[Opening Exercise material section]

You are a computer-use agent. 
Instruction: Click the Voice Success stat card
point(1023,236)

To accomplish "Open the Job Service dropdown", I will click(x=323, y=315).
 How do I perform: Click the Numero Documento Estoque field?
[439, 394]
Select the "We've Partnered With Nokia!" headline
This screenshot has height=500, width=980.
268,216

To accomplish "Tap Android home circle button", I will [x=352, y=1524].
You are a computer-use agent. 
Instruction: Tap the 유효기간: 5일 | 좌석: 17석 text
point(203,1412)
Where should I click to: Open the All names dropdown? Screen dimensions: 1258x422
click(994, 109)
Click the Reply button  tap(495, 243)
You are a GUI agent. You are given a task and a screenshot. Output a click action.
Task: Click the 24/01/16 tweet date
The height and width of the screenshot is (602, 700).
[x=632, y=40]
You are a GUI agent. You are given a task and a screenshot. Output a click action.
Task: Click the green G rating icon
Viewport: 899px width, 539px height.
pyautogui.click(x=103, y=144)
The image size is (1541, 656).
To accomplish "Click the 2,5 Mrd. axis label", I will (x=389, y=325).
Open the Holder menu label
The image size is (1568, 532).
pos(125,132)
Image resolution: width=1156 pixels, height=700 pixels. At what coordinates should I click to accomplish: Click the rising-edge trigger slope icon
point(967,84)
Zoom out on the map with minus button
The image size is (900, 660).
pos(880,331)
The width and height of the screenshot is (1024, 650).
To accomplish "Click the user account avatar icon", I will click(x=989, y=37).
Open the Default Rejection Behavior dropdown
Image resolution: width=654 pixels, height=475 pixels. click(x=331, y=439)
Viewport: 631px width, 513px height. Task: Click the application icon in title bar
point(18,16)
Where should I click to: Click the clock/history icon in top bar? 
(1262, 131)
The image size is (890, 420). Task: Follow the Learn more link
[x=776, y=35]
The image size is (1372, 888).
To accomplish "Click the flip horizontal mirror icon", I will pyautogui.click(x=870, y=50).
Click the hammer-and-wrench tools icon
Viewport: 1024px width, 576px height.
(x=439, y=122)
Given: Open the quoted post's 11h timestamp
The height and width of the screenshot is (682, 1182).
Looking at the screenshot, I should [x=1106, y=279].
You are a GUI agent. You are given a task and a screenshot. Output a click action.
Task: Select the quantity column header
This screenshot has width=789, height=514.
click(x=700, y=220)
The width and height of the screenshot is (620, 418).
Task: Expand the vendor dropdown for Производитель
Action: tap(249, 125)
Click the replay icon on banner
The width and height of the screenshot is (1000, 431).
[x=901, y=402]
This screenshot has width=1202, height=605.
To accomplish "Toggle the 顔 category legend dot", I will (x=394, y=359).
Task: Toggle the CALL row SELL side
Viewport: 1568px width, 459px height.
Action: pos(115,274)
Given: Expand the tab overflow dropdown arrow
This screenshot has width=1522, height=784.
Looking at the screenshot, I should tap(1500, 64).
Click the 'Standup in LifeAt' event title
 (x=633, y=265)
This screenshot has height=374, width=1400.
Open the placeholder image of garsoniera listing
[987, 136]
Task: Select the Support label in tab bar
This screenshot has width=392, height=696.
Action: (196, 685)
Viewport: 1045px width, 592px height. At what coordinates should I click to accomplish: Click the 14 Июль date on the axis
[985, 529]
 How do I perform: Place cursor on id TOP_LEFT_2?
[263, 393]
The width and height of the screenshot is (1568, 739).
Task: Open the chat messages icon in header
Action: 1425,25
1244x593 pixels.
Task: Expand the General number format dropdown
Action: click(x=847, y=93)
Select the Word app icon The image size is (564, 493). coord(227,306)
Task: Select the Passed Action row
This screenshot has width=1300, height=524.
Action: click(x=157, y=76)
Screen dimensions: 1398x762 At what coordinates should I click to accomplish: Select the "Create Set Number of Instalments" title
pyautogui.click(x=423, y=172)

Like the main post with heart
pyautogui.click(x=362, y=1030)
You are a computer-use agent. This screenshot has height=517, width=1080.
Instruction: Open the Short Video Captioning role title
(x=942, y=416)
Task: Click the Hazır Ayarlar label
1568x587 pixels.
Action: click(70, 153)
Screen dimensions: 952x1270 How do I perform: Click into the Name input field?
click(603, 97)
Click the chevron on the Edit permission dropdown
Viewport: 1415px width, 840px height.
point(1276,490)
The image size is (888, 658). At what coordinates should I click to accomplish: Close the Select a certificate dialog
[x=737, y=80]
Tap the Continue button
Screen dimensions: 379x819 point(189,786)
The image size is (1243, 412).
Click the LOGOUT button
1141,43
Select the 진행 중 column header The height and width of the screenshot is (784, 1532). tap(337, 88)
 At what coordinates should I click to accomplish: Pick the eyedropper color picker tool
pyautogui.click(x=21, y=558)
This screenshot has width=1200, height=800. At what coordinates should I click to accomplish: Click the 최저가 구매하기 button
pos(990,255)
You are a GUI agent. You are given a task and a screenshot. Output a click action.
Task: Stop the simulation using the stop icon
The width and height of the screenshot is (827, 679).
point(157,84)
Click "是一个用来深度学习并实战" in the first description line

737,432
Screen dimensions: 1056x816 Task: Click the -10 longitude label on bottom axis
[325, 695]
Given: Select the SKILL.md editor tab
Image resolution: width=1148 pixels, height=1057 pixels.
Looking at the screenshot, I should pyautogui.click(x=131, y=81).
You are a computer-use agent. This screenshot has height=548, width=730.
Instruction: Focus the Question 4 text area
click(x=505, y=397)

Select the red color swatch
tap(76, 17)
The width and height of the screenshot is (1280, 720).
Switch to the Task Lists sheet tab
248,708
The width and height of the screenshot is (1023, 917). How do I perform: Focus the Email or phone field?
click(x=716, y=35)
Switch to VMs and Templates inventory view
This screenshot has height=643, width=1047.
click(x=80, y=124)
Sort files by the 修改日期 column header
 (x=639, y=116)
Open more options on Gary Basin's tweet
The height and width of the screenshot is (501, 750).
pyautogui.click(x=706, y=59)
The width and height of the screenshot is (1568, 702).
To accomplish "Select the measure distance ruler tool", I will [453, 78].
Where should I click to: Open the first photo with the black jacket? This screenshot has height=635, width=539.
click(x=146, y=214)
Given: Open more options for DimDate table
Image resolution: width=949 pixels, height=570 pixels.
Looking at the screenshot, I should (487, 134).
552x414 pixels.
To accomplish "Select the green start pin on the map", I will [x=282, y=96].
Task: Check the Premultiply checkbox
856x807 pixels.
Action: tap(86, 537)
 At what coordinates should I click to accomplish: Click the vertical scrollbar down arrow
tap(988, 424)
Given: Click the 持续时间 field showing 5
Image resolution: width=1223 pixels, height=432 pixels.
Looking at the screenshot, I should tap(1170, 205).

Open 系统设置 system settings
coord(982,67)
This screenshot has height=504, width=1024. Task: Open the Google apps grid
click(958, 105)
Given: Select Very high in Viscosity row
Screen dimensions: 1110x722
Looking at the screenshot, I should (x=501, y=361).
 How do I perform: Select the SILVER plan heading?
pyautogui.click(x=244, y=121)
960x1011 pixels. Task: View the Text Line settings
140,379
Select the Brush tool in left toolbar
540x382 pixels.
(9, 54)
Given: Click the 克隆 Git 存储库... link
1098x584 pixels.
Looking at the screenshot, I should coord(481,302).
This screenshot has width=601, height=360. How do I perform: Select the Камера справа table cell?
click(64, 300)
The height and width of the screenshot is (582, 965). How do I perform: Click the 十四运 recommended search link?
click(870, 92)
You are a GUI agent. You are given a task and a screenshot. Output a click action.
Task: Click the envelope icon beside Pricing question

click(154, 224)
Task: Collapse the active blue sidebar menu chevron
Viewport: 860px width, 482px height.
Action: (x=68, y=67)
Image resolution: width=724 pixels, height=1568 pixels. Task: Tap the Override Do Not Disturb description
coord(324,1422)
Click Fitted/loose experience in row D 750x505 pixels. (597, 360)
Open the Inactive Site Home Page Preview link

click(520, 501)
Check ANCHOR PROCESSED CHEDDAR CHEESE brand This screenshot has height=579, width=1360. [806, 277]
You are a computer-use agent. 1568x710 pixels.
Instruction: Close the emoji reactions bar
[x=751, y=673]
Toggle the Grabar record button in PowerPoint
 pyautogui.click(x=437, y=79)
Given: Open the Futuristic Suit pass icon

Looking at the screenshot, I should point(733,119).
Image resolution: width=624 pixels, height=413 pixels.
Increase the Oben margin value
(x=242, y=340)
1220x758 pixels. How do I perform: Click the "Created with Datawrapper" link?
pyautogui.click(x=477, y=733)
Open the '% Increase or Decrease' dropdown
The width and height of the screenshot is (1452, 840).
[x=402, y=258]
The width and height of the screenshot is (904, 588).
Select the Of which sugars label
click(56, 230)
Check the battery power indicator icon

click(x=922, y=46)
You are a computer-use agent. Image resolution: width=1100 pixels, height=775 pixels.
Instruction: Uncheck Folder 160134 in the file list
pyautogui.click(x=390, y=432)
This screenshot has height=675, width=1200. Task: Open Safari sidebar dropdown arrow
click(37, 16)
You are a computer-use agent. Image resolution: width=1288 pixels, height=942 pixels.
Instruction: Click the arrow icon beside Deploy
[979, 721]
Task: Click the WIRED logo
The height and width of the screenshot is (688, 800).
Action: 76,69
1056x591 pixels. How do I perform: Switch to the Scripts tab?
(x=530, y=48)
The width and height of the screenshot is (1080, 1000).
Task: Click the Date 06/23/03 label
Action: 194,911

[Closing Exercise material section]

# [What the task requires]
Could you please copy the lines of the listing above exactly, from its first line through the line bearing "Task: Click the green G rating icon", and nothing more?

# [Written answer]
You are a computer-use agent. 
Instruction: Click the Voice Success stat card
point(1023,236)

To accomplish "Open the Job Service dropdown", I will click(x=323, y=315).
 How do I perform: Click the Numero Documento Estoque field?
[439, 394]
Select the "We've Partnered With Nokia!" headline
This screenshot has height=500, width=980.
268,216

To accomplish "Tap Android home circle button", I will [x=352, y=1524].
You are a computer-use agent. 
Instruction: Tap the 유효기간: 5일 | 좌석: 17석 text
point(203,1412)
Where should I click to: Open the All names dropdown? Screen dimensions: 1258x422
click(994, 109)
Click the Reply button  tap(495, 243)
You are a GUI agent. You are given a task and a screenshot. Output a click action.
Task: Click the 24/01/16 tweet date
The height and width of the screenshot is (602, 700).
[x=632, y=40]
You are a GUI agent. You are given a task and a screenshot. Output a click action.
Task: Click the green G rating icon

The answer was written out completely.